GIVEN TEXT:
+ + + + +

Building a Powerful Hive From the Ground up

In 2017, Rogers managed the U.S. climate change portfolio at the Hewlett Foundation. She said she, Jane Breyer of the Energy Foundation, and Jess Houssian of Women Moving Millions discussed their “shared personal commitments [to climate] and gender justice [and] shared frustration with philanthropic issue silos.”

Over the next two years, their conversations widened to include more members of the funding and nonprofit sectors. A vision for a 10-year climate and gender justice fund emerged. The principals formed an advisory board, and it hired Rogers and Melanie Allen, who previously launched the Mary Reynolds Babcock Foundation’s Energy Equity portfolio, as co-directors.

The Hive’s board includes reps from the Equity Fund, Energy Foundation, Women Moving Millions, Women Donors Network, the Partnership for Southern Equity, the Land Memory Bank and Seed Exchange, and the NAACP, along with a co-founder of Black Lives Matter Phoenix Metro, and a founder and former president of Black Belt Citizens Fighting for Health and Justice. Its participatory decision-making working group draws from some of the same groups, as well as the NDN Collective, Louisiana Ratepayer Advocacy Organization, SolNation, Neo Philanthropy, the North Carolina Justice Network and Air Alliance Houston.

The working group helped the fund design its grantmaking values and strategy, while additional stakeholders (activists, organizers, etc.) from Georgia and Texas co-authored the strategy and recommended potential grantees. The first grantees were drawn from among these stakeholder groups. “Erin and I spent time on the ground in Texas and Georgia,” Allen said. “We broke bread with leaders doing this work and visited communities.” The co-directors made the final grantee and funding decisions.

A full list of Georgia and Texas grantees is here. They carry out citizen science, policy research and advocacy, civic engagement, youth organizing, and other approaches to address air pollution, environmental health and racial justice, women’s working conditions, voting rights, food access, conservation, and more. And about 30% of the grantees this round are regional and national—many work with creative expression, culture change, media campaigns and young people’s activism.

One of the Hive Fund’s stated grantmaking practices is to “move away from extractive philanthropic practices toward more transformative and regenerative approaches.” This language obviously mirrors that used to describe a just transition away from fossil fuels.

As an example of an extractive practice, Rogers cites short-term support geared toward a specific result, but which doesn’t fund “all the things that are necessary for the organization to exist and have the capability to deliver that result.” Funders requiring extensive report writing on metrics that are often not directly relevant or helpful to grantees is another. Expecting grantees to educate and host funders without compensation is also a practice the Hive Fund wants to avoid. We have seen many funders step away from these “extractive” methods in response to the pandemic.

+ + + + +

ASSIGNMENT A: For each statement about the Hive Fund text, answer yes or no and quote the words of the text that decide it. (i) In 2017, Rogers managed the U.S. climate change portfolio at the Hewlett Foundation. (ii) The advisory board made the final grantee and funding decisions. (iii) About half of this round's grantees are regional and national.
ASSIGNMENT B: According to the Hive Fund text, whom did the advisory board hire as co-directors?
ASSIGNMENT C: From the Hive Fund text, extract the passage starting with "Building a Powerful" and going on through "portfolio, as co-directors.".

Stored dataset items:
+ + + + +

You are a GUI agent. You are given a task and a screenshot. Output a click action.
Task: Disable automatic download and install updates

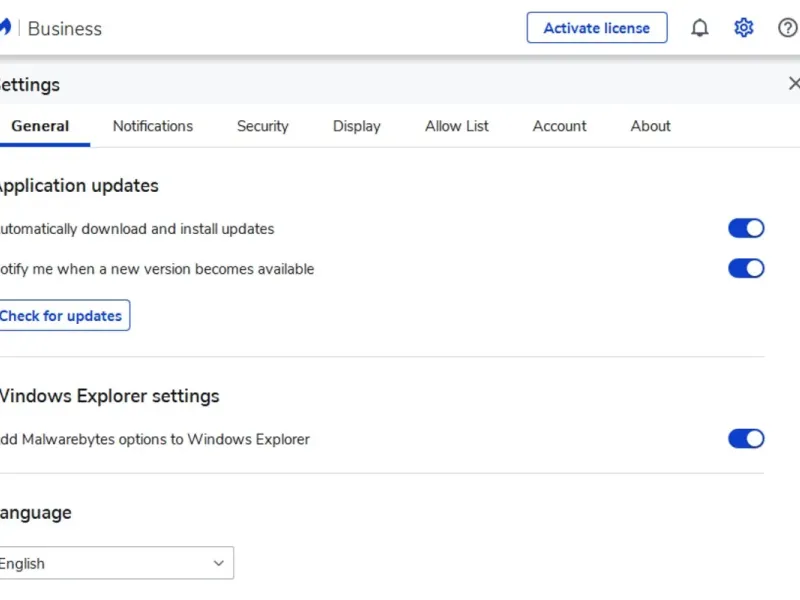(746, 228)
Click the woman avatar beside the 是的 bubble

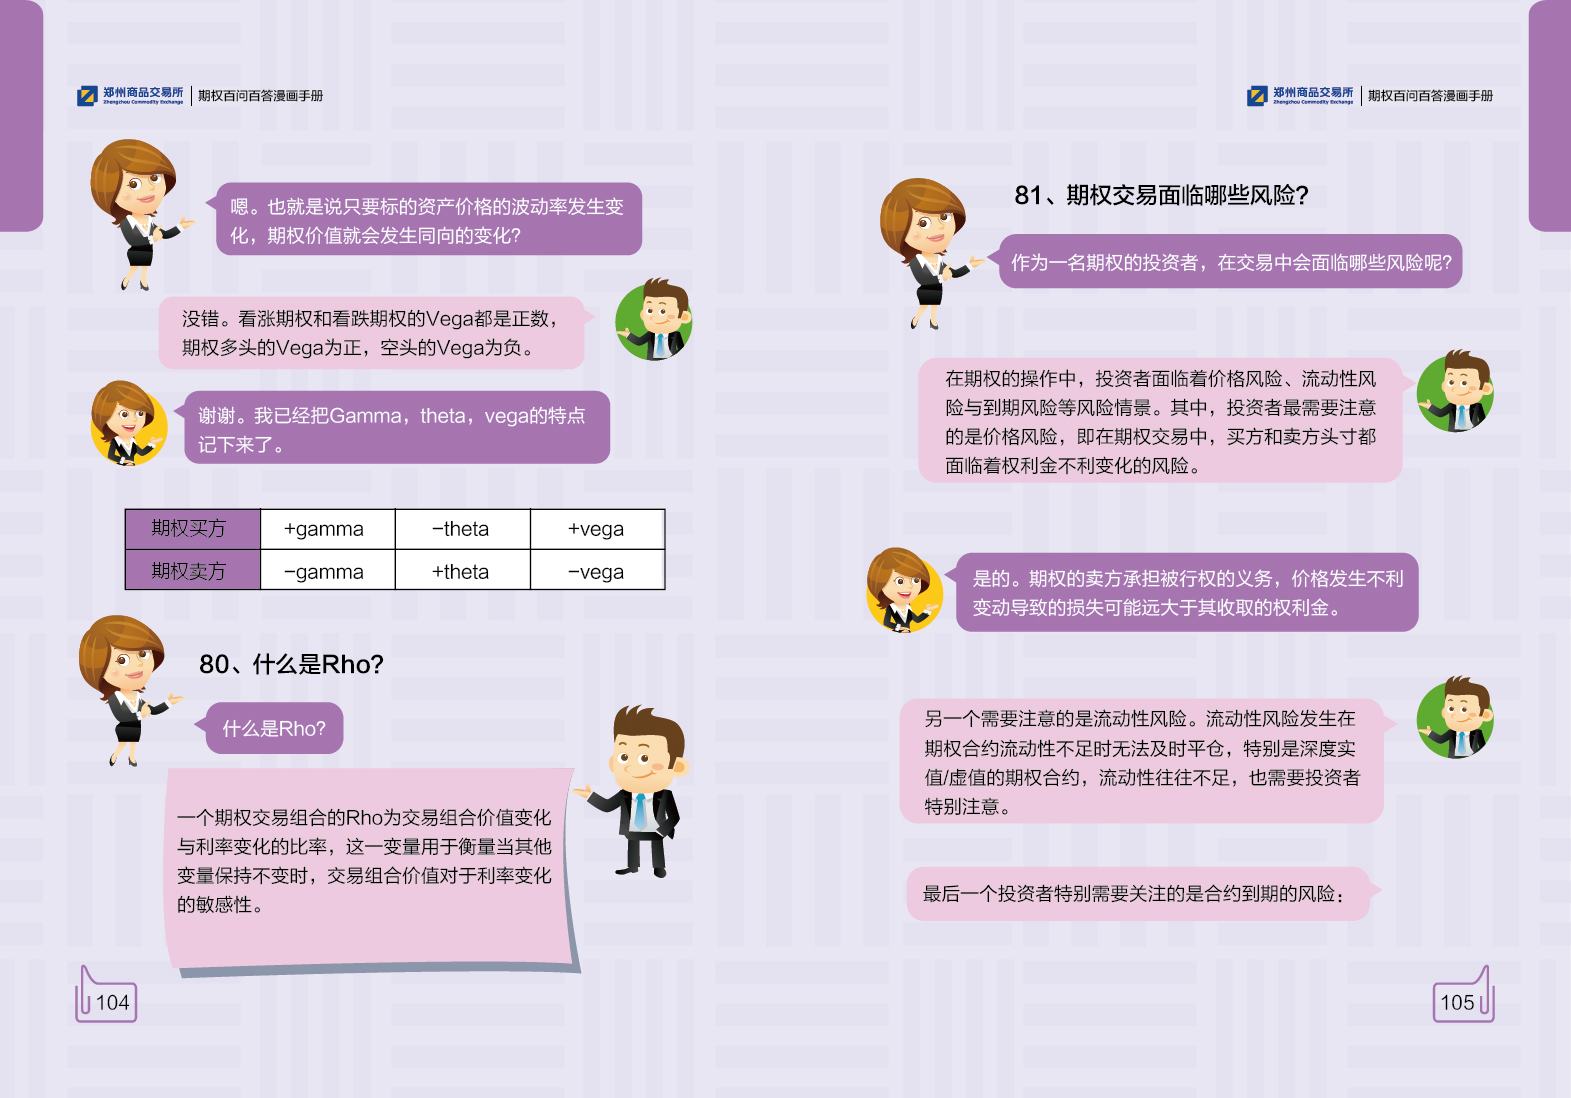click(x=904, y=590)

+ + + + +

EXERCISE RESULT A:
(i) Yes: "In 2017, Rogers managed the U.S. climate change portfolio at the Hewlett Foundation."
(ii) No: "The co-directors made the final grantee and funding decisions."
(iii) No: "about 30% of the grantees this round are regional and national"

EXERCISE RESULT B: It hired Rogers and Melanie Allen.

EXERCISE RESULT C:
Building a Powerful Hive From the Ground up

In 2017, Rogers managed the U.S. climate change portfolio at the Hewlett Foundation. She said she, Jane Breyer of the Energy Foundation, and Jess Houssian of Women Moving Millions discussed their “shared personal commitments [to climate] and gender justice [and] shared frustration with philanthropic issue silos.”

Over the next two years, their conversations widened to include more members of the funding and nonprofit sectors. A vision for a 10-year climate and gender justice fund emerged. The principals formed an advisory board, and it hired Rogers and Melanie Allen, who previously launched the Mary Reynolds Babcock Foundation’s Energy Equity portfolio, as co-directors.